__TASK A__: Reproduce the passage of the webhooks latency incident report starting at "Root Causes" and ending at "during the incident.".
__TASK B__: Translate this sentence from the webhooks latency incident report into Spanish: "An infrastructure dependency that helps reduce duplicate delivery of webhooks experienced a hardware failure."

Increase in webhooks latency

Incident Report for Onfido

Postmortem

Summary

Webhooks latency increased to up to 49 minutes in the EU region between 12:39 and 13:39 UTC on the October 9, 2025.

Although no webhooks were lost during the incident, some clients encountered rate limit errors when calling the API while processing a surge of delayed webhooks. These webhooks were subsequently retried according to the logic outlined in our public documentation.

Root Causes

An infrastructure dependency that helps reduce duplicate delivery of webhooks experienced a hardware failure. As a result there was a significant decrease of the service throughput during the incident.

__DATASET__:
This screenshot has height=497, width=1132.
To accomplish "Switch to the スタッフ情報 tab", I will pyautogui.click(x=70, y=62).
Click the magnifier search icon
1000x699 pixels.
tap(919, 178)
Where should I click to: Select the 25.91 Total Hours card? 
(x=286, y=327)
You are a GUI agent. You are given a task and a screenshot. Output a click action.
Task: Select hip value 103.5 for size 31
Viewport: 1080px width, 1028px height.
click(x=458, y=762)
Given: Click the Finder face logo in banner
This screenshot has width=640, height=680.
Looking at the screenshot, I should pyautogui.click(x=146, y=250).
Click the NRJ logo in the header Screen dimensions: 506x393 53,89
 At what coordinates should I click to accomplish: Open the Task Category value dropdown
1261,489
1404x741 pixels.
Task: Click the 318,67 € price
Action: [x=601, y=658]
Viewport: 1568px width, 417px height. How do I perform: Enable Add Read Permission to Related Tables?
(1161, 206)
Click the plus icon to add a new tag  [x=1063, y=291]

__WORKED SOLUTION A__:
Root Causes

An infrastructure dependency that helps reduce duplicate delivery of webhooks experienced a hardware failure. As a result there was a significant decrease of the service throughput during the incident.

__WORKED SOLUTION B__: Una dependencia de infraestructura que ayuda a reducir la entrega duplicada de webhooks sufrió un fallo de hardware.